Texts: Psalm 51:1-12; Luke 15:1-2, 11-32

“When God Ran…” It’s the provocative title of a duet I sang in church with my mother circa 1988… When God Ran… Generally, we think of God as steadfast, a solid rock, never leaving nor forsaking, going ahead of us to guard and guide, an encircler and protector, ever present. But there was a time when God ran. // “While [the son] was still far off, his father saw him and was filled with compassion; he ran and put his arms around him and kissed him.” (Lk 15:20) Jesus’ parable imbues the father with the characteristics of God—generosity, wisdom, steadfast love— and compassion that sends him running. The father doesn’t turn away or run away. The father has been waiting and watching for any sign of his beloved child’s return and when the son appears, there is no hesitation—he runs toward his precious one and embraces him.

Today we have experienced the story of the prodigal and his brother for the fourth week in a row. Over the course of our reflections, we’ve gazed upon the two sons—and more than a few of you have shared that you see yourself in one or both of them. Henri Nouwen has been our companion on this Lenten journey and his insight reveals that both the younger and the elder son were disconnected from their true home. The younger son intentionally wanders away and breaks all the rules; and the elder son is lost even though he’s remained close and labored to be the good son. The home they struggle to find is that place where they can rest in the love of their father, that place where they can trust that they’ve always been loved—loved even when they were ungrateful, even when they were making terrible choices, even when they were cruel, even when resentment bubbled over, even when pride held them hostage. In the midst of it all, home is waiting, God is watching for any sign of return…and God runs to the elder just as to the younger…God goes out to meet the one on the road and the other outside the feast, entreating each to enter into the love and joy and embrace of home.

Jesus tells this story with an open ending. The invitation and embrace is offered, but we don’t get to hear how it all turns out. The younger and the elder sons may yet fail to truly get home. There remains an open end for us as well. Are we willing to do what it takes to acknowledge and receive what is offered to us? Everything hangs on our answer.
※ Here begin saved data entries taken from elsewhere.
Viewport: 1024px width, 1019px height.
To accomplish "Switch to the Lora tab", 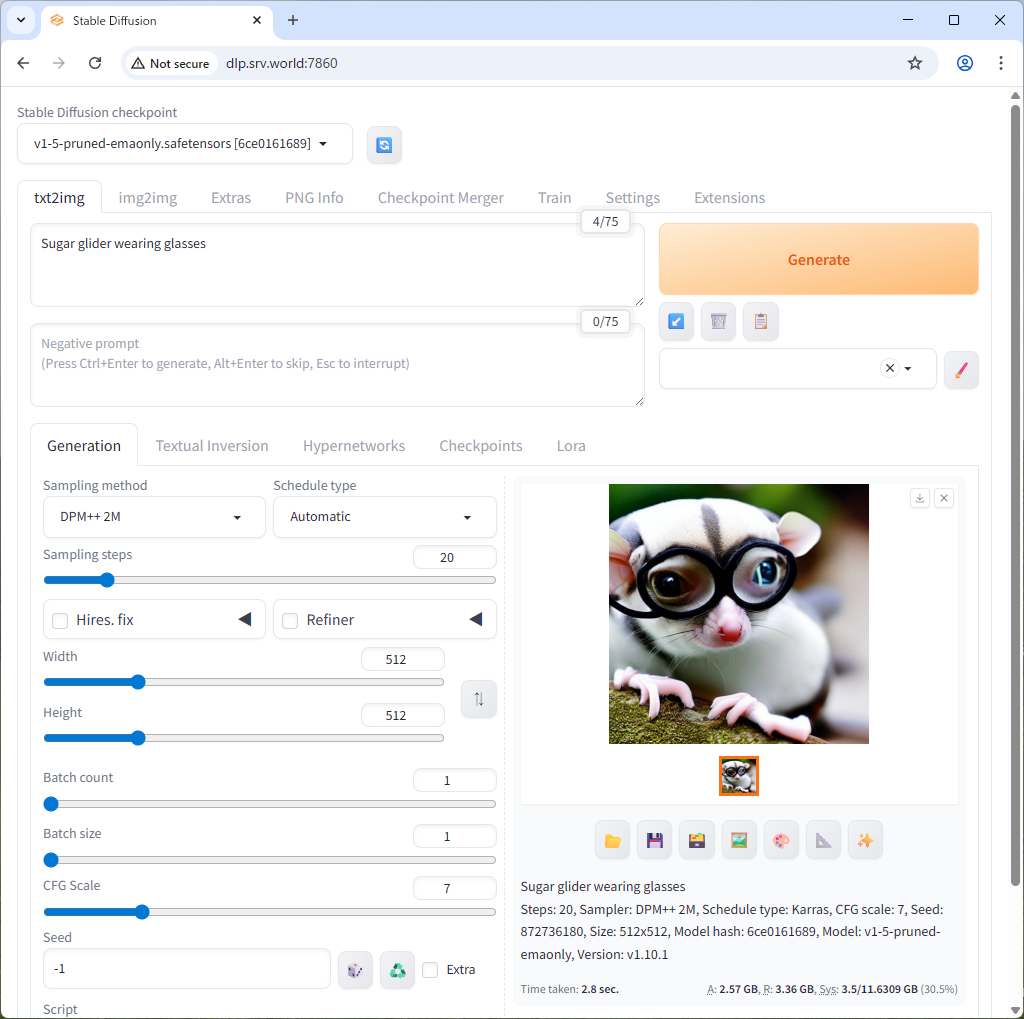I will (x=571, y=445).
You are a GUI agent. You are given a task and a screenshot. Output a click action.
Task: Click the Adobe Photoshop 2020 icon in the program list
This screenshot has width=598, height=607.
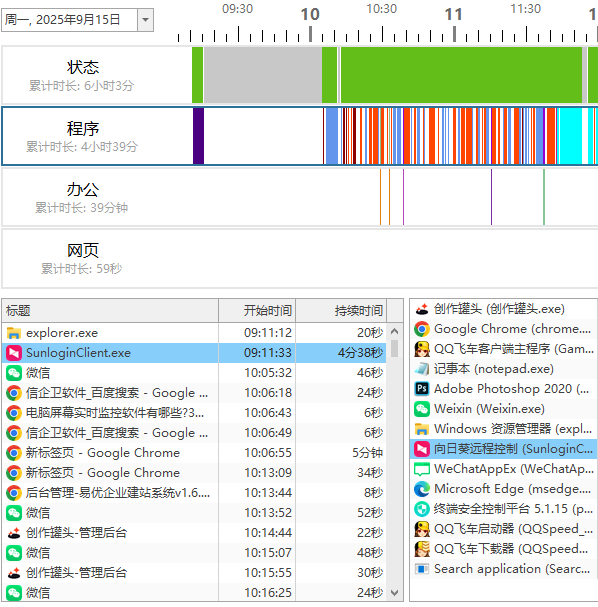tap(422, 389)
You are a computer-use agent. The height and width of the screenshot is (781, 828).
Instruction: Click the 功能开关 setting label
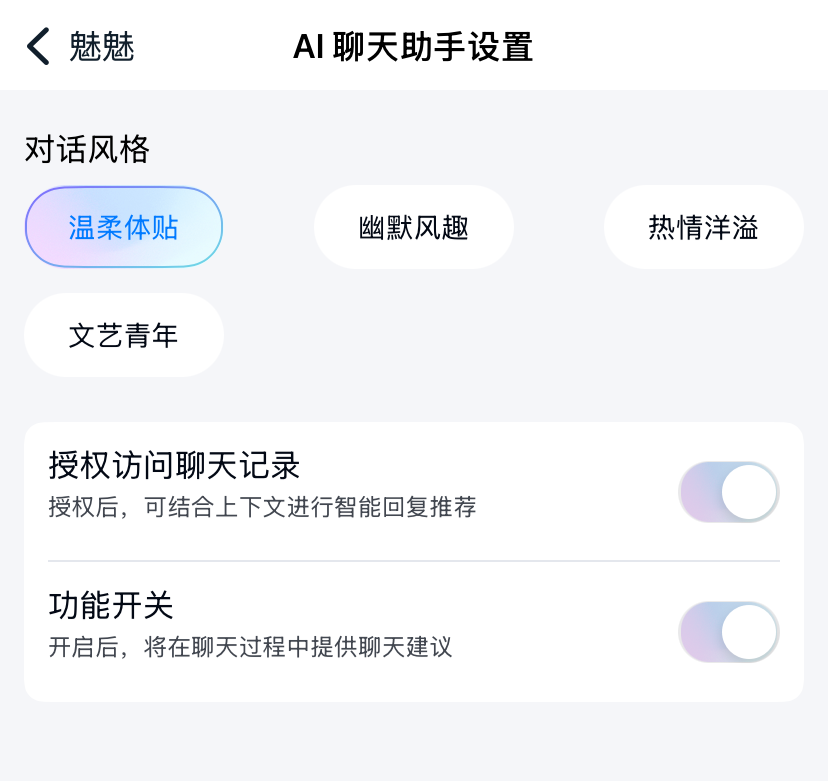tap(111, 606)
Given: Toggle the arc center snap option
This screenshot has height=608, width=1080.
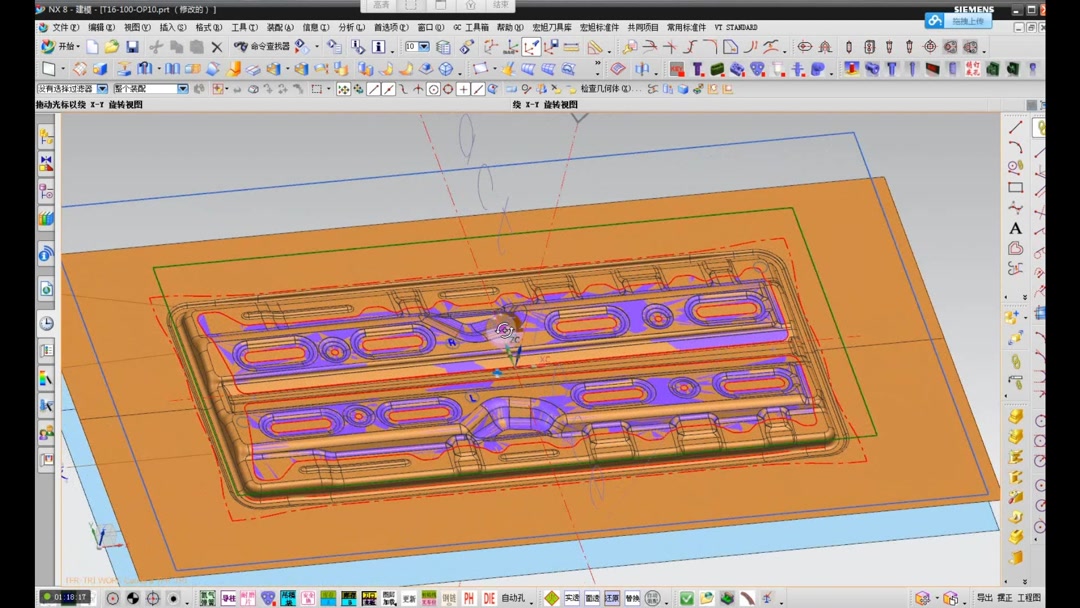Looking at the screenshot, I should point(433,89).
Some weeks ago I shared in a sermon a moment in my life when I realized that I was lugging around all this guilt and shame like a weight, a burden I thought I had to carry forever as my punishment for terrible things I’ve done. Through the grace of God and a good spiritual director I began to release that burden and to move a little closer toward home, toward the freedom that awaits when we can trust that God’s love and compassion are more powerful than even our worst transgressions. It still stuns me to realize just how unaware I was that I was clinging to all that garbage, all those self-punishing thoughts and feelings. Guilt and shame are sneaky and sinister temptations. We get so attached to them—or they to us, like parasites…guilt and shame can start to feel like part of who we are—even though they’re not. I believe Nouwen is correct when he says that “one of the greatest challenges of the spiritual life is to receive God’s forgiveness.”[i]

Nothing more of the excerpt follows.